Cansancio, desmotivación, irritabilidad o ansiedad son algunos de los síntomas más habituales al regresar al trabajo tras las vacaciones

La vuelta a la rutina después de las vacaciones puede hacerse cuesta arriba. Según los últimos datos, alrededor de un 30% de las personas experimenta síntomas asociados al llamado síndrome postvacacional, una situación que no está considerada una enfermedad, pero que puede generar malestar y dificultar la adaptación a las obligaciones habituales.

Cansancio, falta de concentración, irritabilidad, desmotivación o incluso ansiedad son algunas de las sensaciones que pueden aparecer durante los primeros días. Un fenómeno que, además, ya no se limita exclusivamente al final del verano: cada vez se habla más del llamado work blues, relacionado con el malestar que provoca regresar al trabajo.

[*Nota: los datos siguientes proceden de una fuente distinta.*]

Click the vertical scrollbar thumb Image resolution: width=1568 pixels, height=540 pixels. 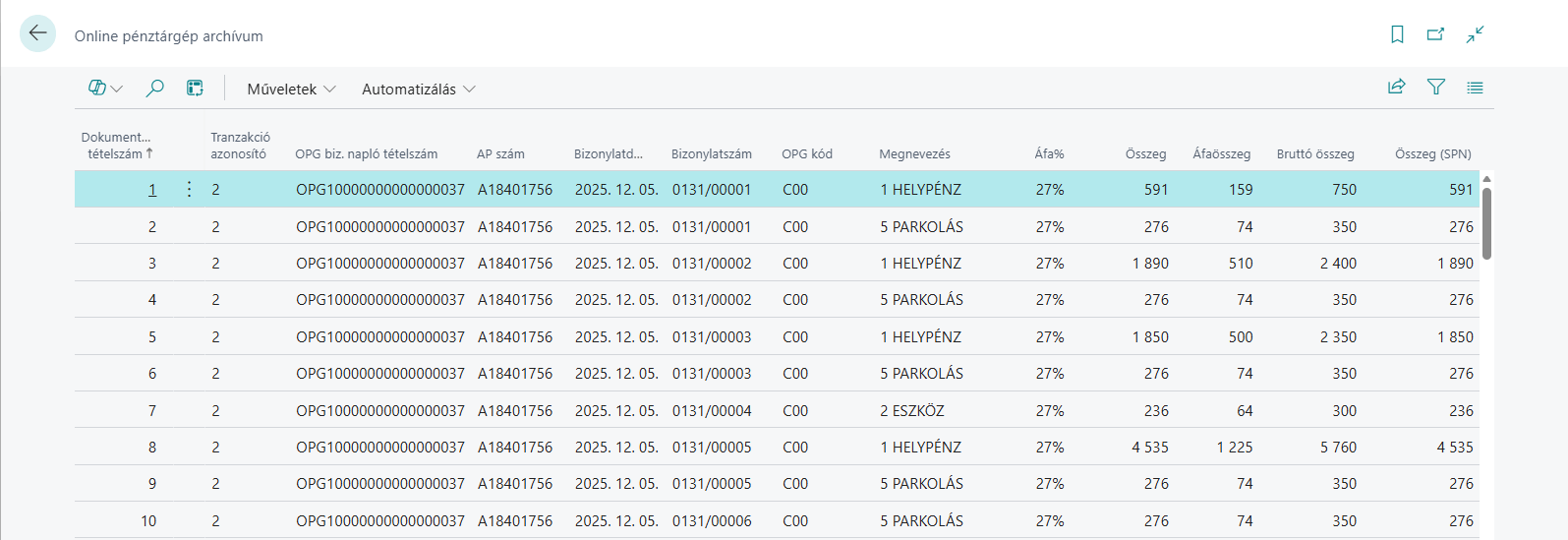(1486, 222)
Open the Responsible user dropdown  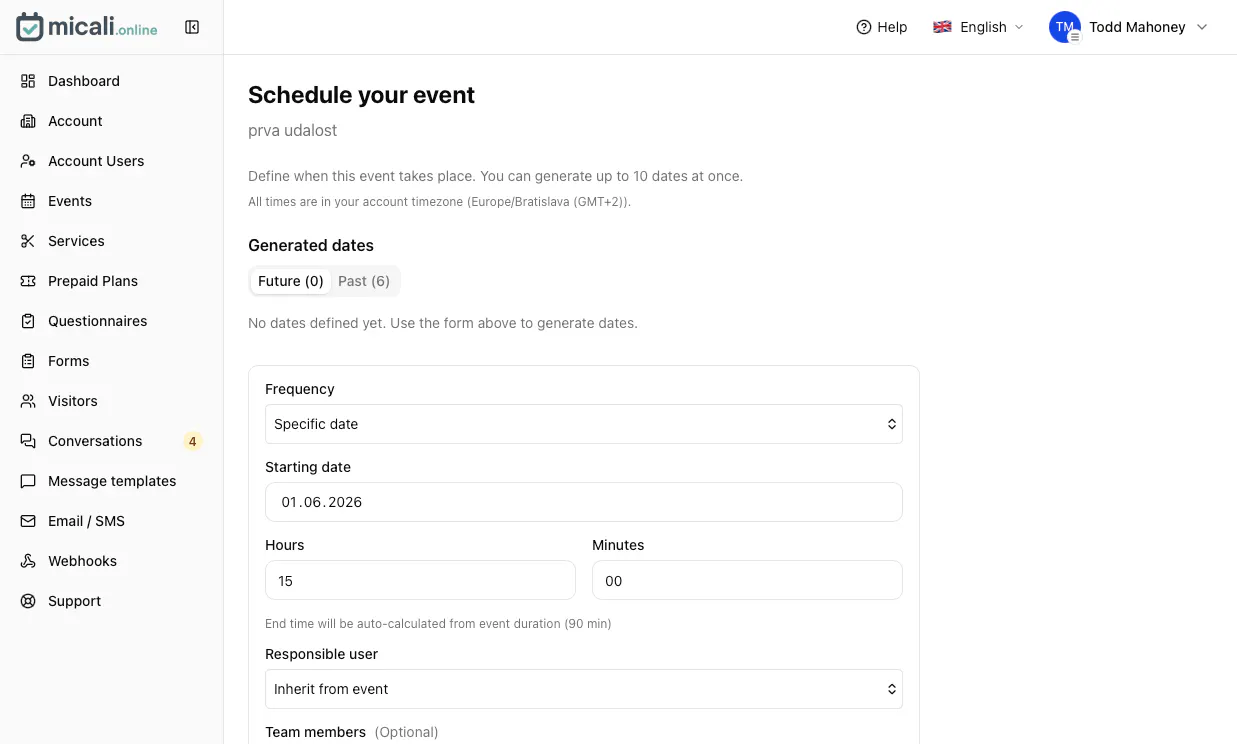[584, 689]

Un 30% de las personas experimenta síntomas

La psicóloga Anna Romeu recomienda no intentar recuperar de golpe el ritmo anterior a las vacaciones. Una de las claves es “volver progresivamente a la rutina” y, siempre que sea posible, regresar a casa unos días antes de reincorporarse al trabajo. Así se evita pasar directamente de las vacaciones a la oficina al día siguiente.

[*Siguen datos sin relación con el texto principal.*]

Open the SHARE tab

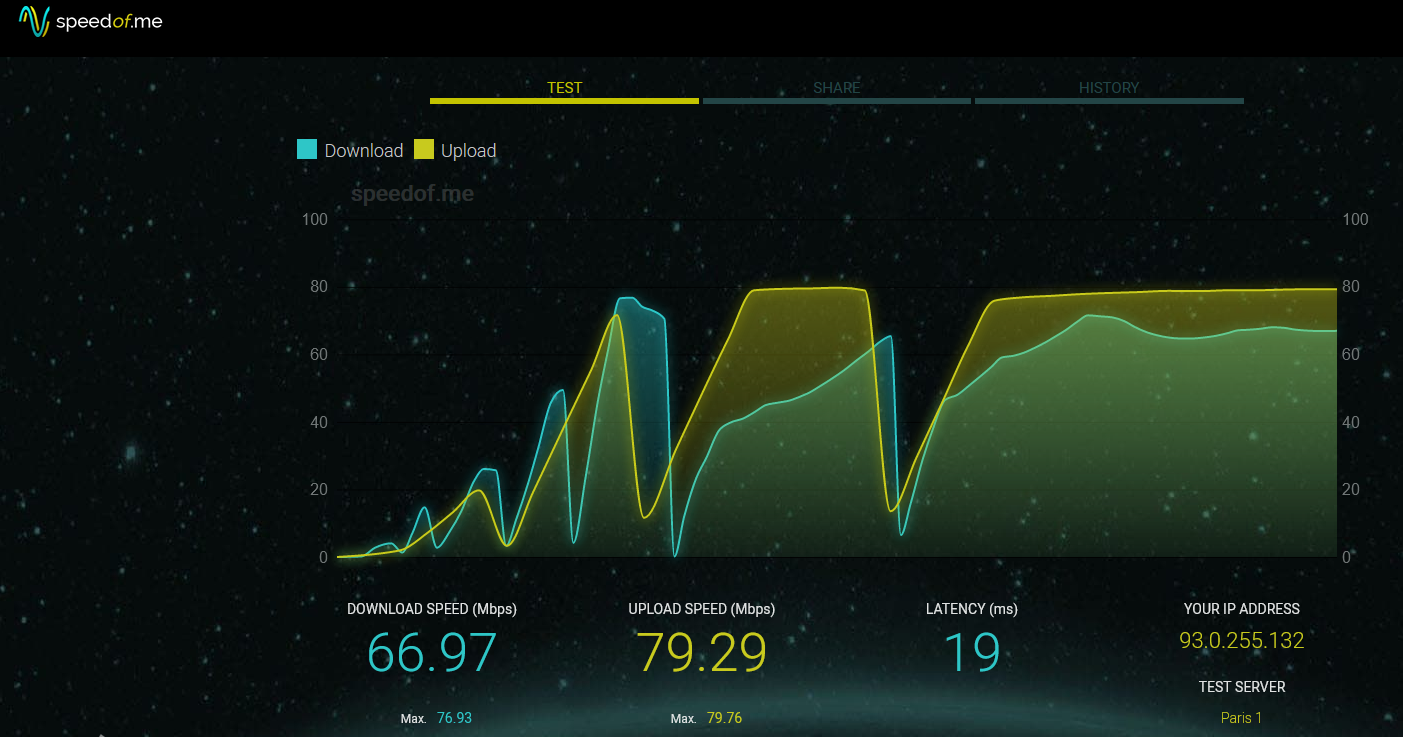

También es importante, dice, “recuperar poco a poco los horarios habituales de sueño y alimentación”, organizar las tareas pendientes y establecer objetivos realistas para los primeros días. Pretender empezar con el mismo ritmo que antes de las vacaciones puede aumentar la sensación de agotamiento.

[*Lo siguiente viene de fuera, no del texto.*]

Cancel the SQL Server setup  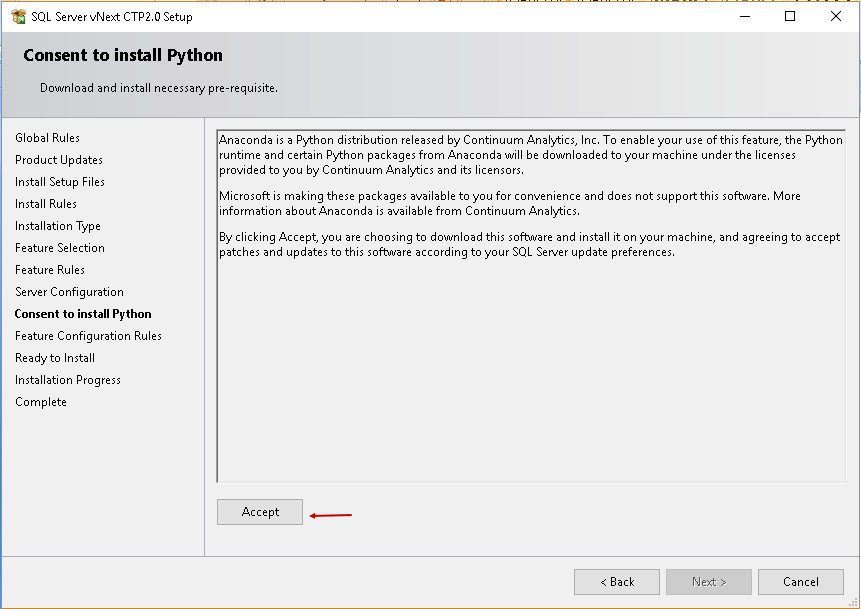click(x=801, y=582)
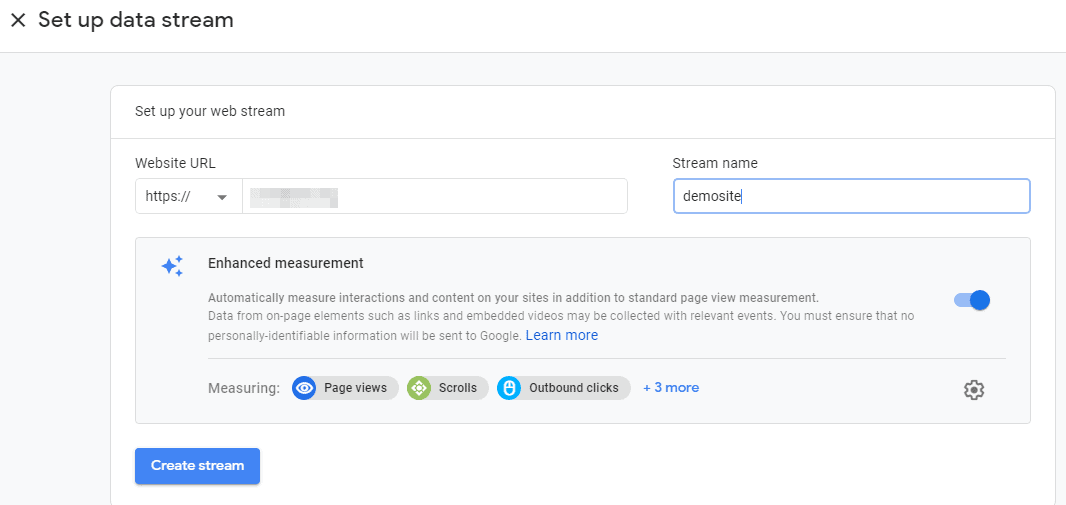Screen dimensions: 1066x505
Task: Disable the Enhanced measurement toggle
Action: tap(972, 300)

La actitud es clave para afrontar la vuelta

El entorno laboral también juega un papel fundamental. Según Romeu, “tener un buen ambiente de trabajo, compañeros con los que exista una buena relación y ganas de volver” puede hacer que la adaptación sea mucho más sencilla. La actitud con la que se afronta el regreso también influye.

Los expertos recomiendan, además, mantener actividades agradables fuera del trabajo, reservar tiempo para el ocio y el ejercicio y evitar que toda la rutina vuelva a girar exclusivamente alrededor de las obligaciones laborales.

En definitiva, la vuelta de vacaciones no tiene por qué convertirse en un cambio brusco. “Recuperar los hábitos de forma gradual, mantener espacios de desconexión y afrontar el regreso con expectativas realistas puede ayudar a que la adaptación sea mucho más llevadera.”